On peut comprendre que sa théorie de la sexualité infantile va provoquer force remous et oppositions, en particulier dans la société bourgeoise hautement puritaine qu’est Vienne. Avec L’interprétation des rêves (1900), Freud était passé pour un charlatan, avec ses Trois essais sur la théorie de la sexualité (1905), il sera considéré comme un être pervers, dévoyé, peu crédible et particulièrement immoral, voire comme un « ennemi des idéaux de la civilisation ». De plus, ce qui lui sera vivement reproché c’est l’affirmation que les plus hautes réalisations humaines, les plus nobles, sont issues de la sublimation de l’énergie des pulsions sexuelles refoulées, abolissant les frontières entre le normal et le pathologique. Un peu comme si, avec cette théorie il nous mettait en-dessous de l’animal. Il sera donc ostracisé par nombre de ses pairs et longtemps méprisé par la bonne société viennoise. Dans le même temps, en 1900, il publiera L’interprétation des rêves, l’une de ses œuvres maîtresses, qui ne sera réellement reconnue qu’une dizaine d’années plus tard. Toutefois à ceux qui reprochent à Freud de réduire toutes les conduites humaines à la sexualité, on peut répondre que le sexuel n’est pas seulement le génital, mais correspond à tout l’affectif par lequel le moi se constitue en se liant à autrui et en construisant des relations intersubjectives.

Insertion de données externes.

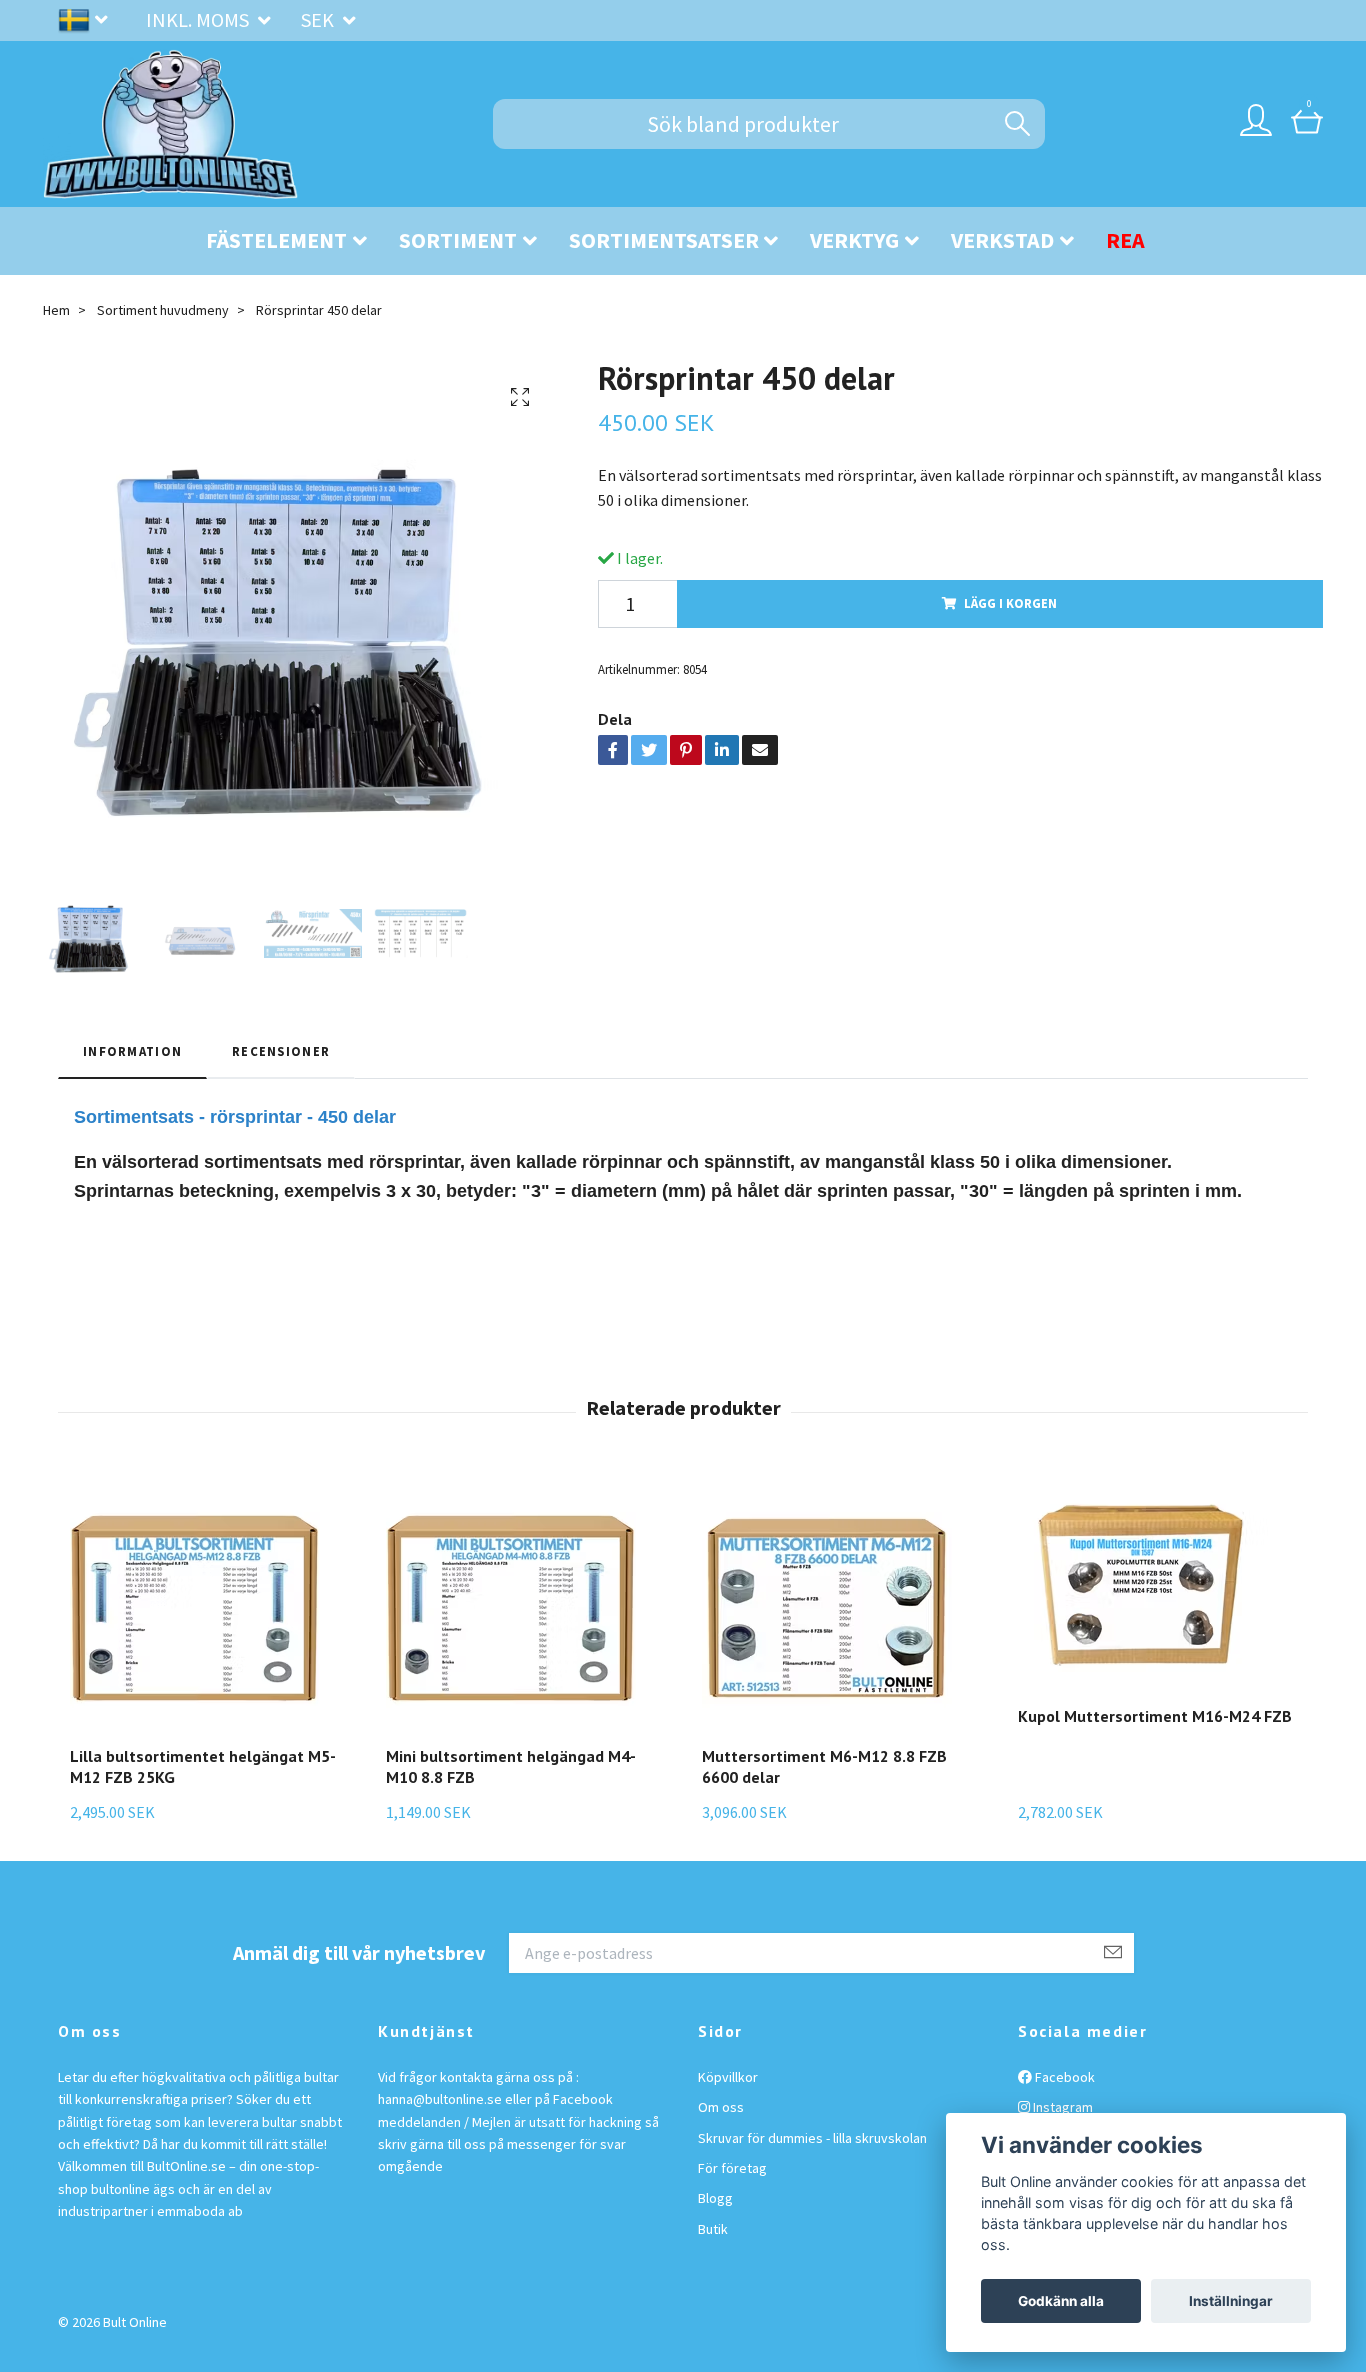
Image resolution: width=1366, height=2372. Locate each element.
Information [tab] (132, 1051)
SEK (319, 19)
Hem (56, 310)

On ne devient pas homme sans ces relations ;
Toutefois, Freud a été reconnu de son vivant.
La reconnaissance
Hormis Breuer et Fliess, Stefan Zweig est un des rares à avoir immédiatement reconnu l’intérêt et la portée des travaux freudiens. En 1931, il a écrit un livre La guérison par l’esprit, donc du vivant de Freud et approuvé par ce dernier. Il était l’un de ses rares amis viennois.

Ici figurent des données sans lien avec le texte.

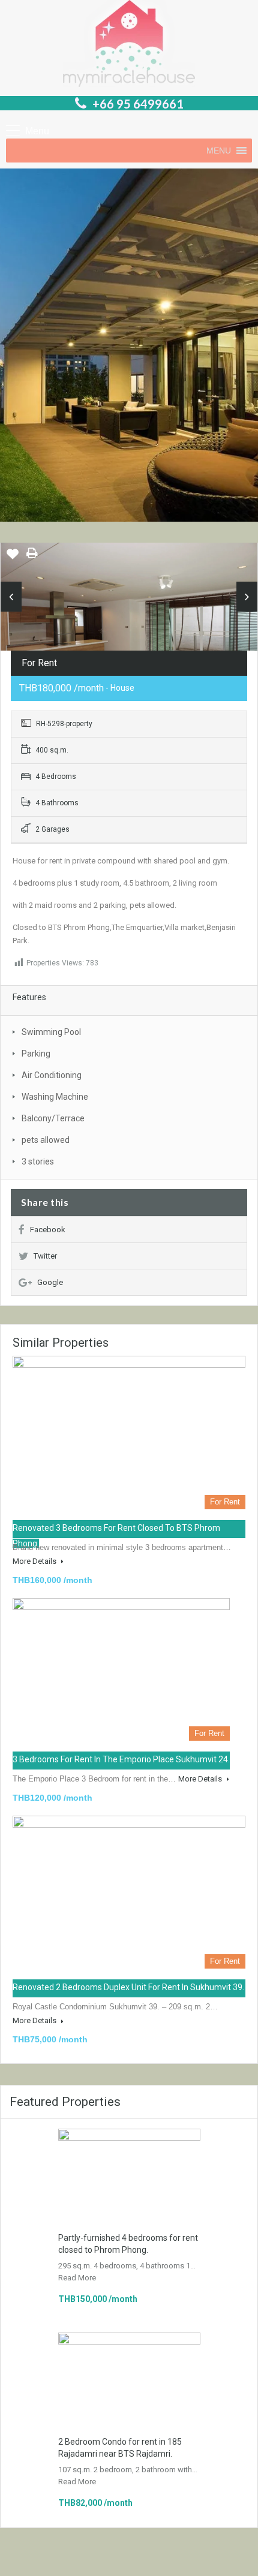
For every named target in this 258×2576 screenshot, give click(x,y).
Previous (11, 597)
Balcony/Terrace (53, 1118)
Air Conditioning (52, 1075)
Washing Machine (55, 1097)
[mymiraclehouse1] (129, 628)
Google (50, 1282)
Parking (36, 1053)
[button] (218, 150)
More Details (35, 1561)
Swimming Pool (51, 1032)
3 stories (38, 1161)
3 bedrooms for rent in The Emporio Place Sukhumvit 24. (121, 1759)
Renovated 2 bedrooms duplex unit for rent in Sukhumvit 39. (128, 1987)
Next (246, 597)
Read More (77, 2277)
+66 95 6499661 (138, 103)
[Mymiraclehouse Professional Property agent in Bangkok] (129, 45)
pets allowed (46, 1140)
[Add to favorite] (13, 558)
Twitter (45, 1255)
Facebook (47, 1229)
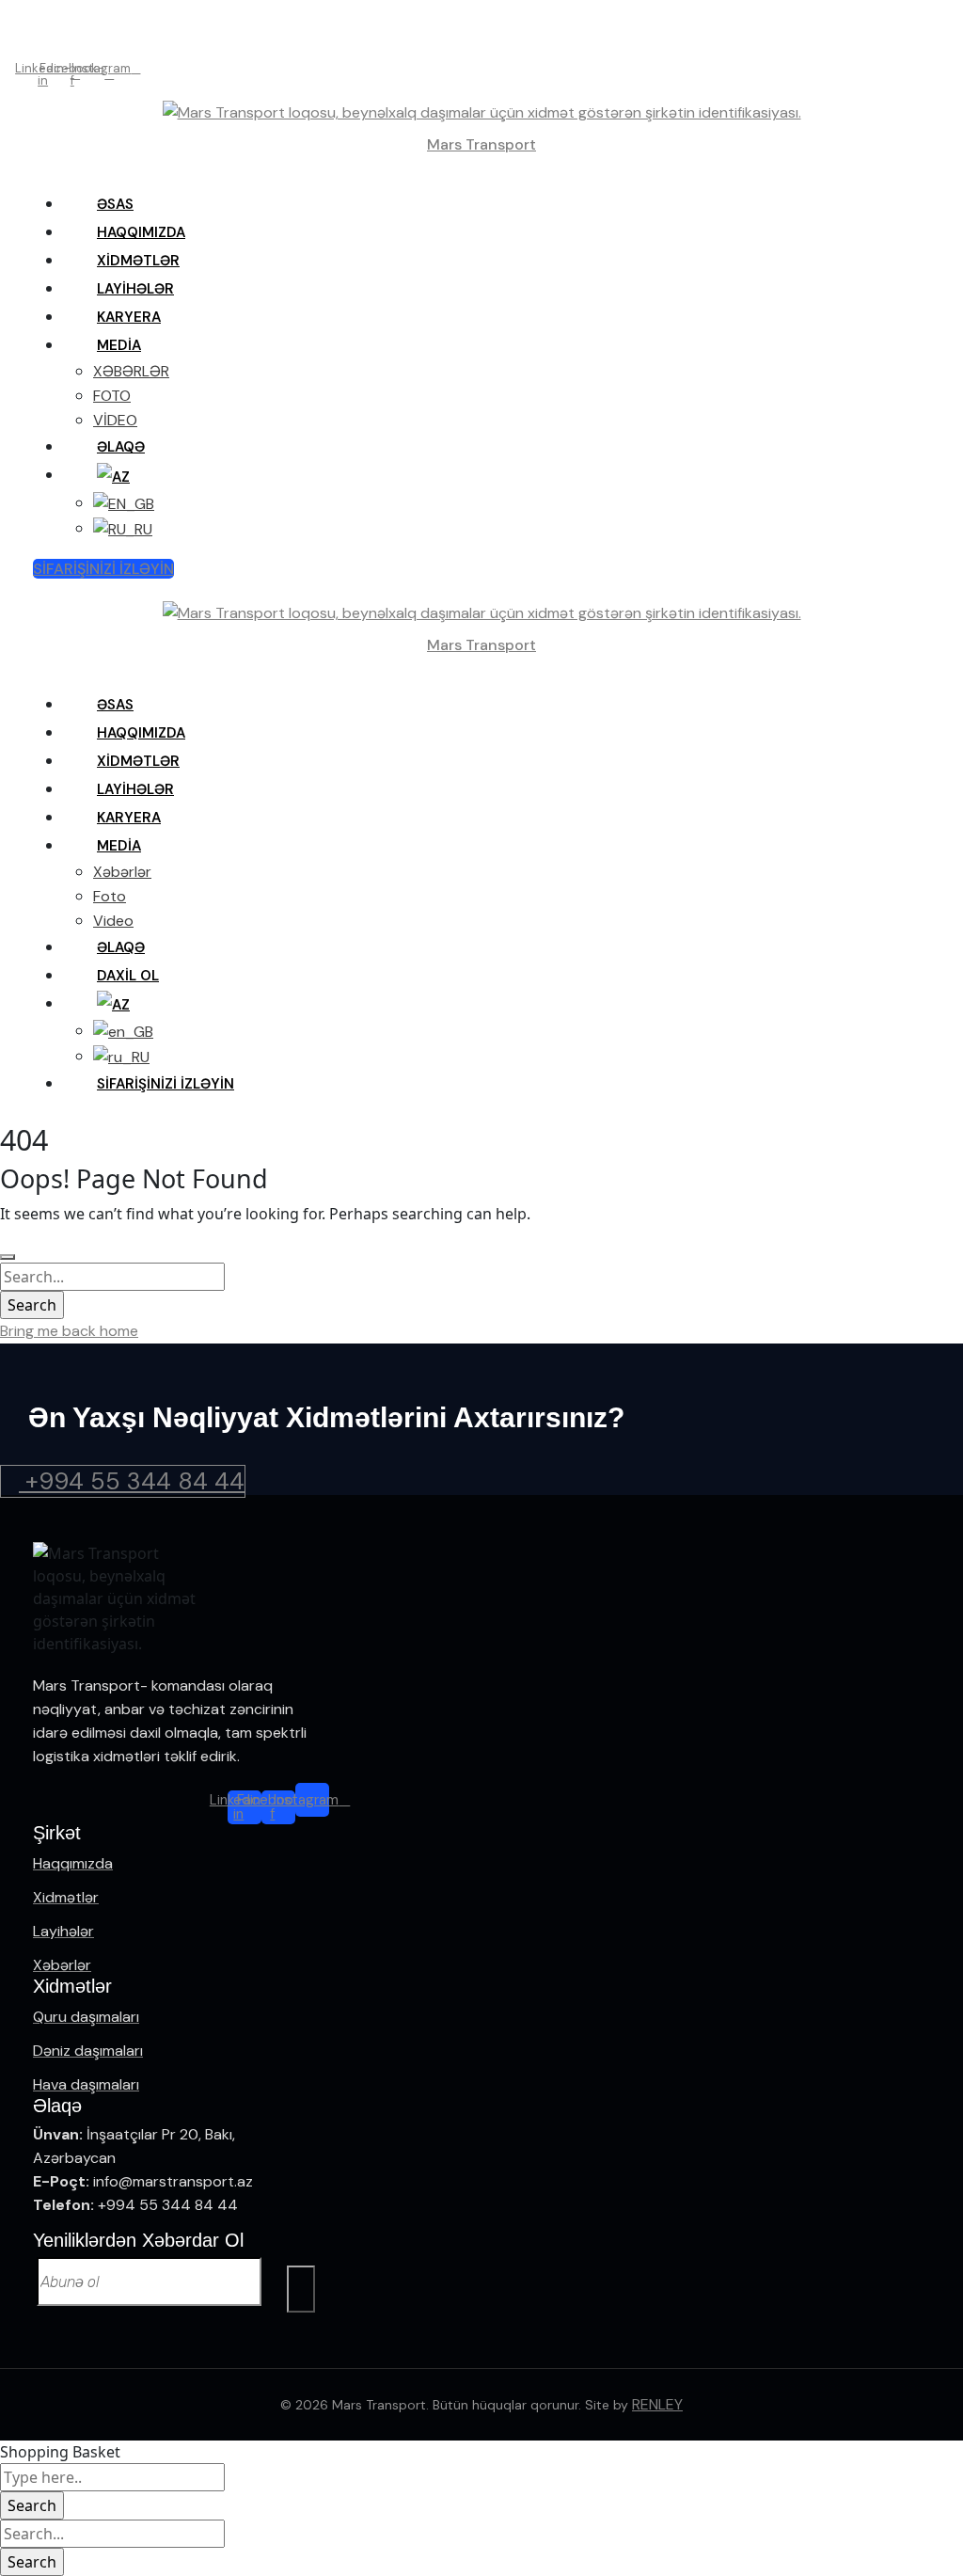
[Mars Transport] (482, 111)
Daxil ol (480, 41)
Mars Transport (481, 144)
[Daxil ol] (37, 41)
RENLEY (657, 2404)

En 1902 est créé un premier groupe de médecins (Adler, Steckel, Otto Rank, …) qui partagent les idées de Freud : « l’association psychologique du Mercredi », qui se réunissait tous les mercredi soir. En 1908, elle est remplacée par la « Société psychanalytique de Vienne », dont feront partie aussi Jung (photo ci-contre) et Adler, éminents psychanalystes qui ont aussi laissé leur nom dans l’histoire de la psychanalyse, mais qui ont été des disciples dissidents (Adler en 1911, Jung en 1913). Cela signifie qu’ils ont admis les principes théoriques et thérapeutiques de la psychanalyse, mais ont nuancé ou modifié certains points. Attardons-nous un instant sur eux.
Alfred Adler (1870-1937) a été l’élève de Freud. Son originalité a consisté à montrer que le besoin de l'être humain de s'affirmer, de dominer est plus déterminant que sa sexualité, c'est-à-dire au fond que le refoulement. La névrose ne serait plus vraiment liée à la sexualité. Ce qui n’est pas une moindre nuance vis-à-vis du Freudisme « orthodoxe » !
Pour Adler, le névrosé souffre d'un complexe d'infériorité. C'est en voulant compenser une impression d'échec, qu'il va développer des symptômes (tels que l'angoisse par exemple), et non pas pour éviter le retour du refoulé, comme le pensait Freud. Les symptômes vont avoir pour fonction de compenser cette infériorité. Pour Adler, être homme signifie se sentir inférieur et tenter de dépasser les imperfections liées à notre condition.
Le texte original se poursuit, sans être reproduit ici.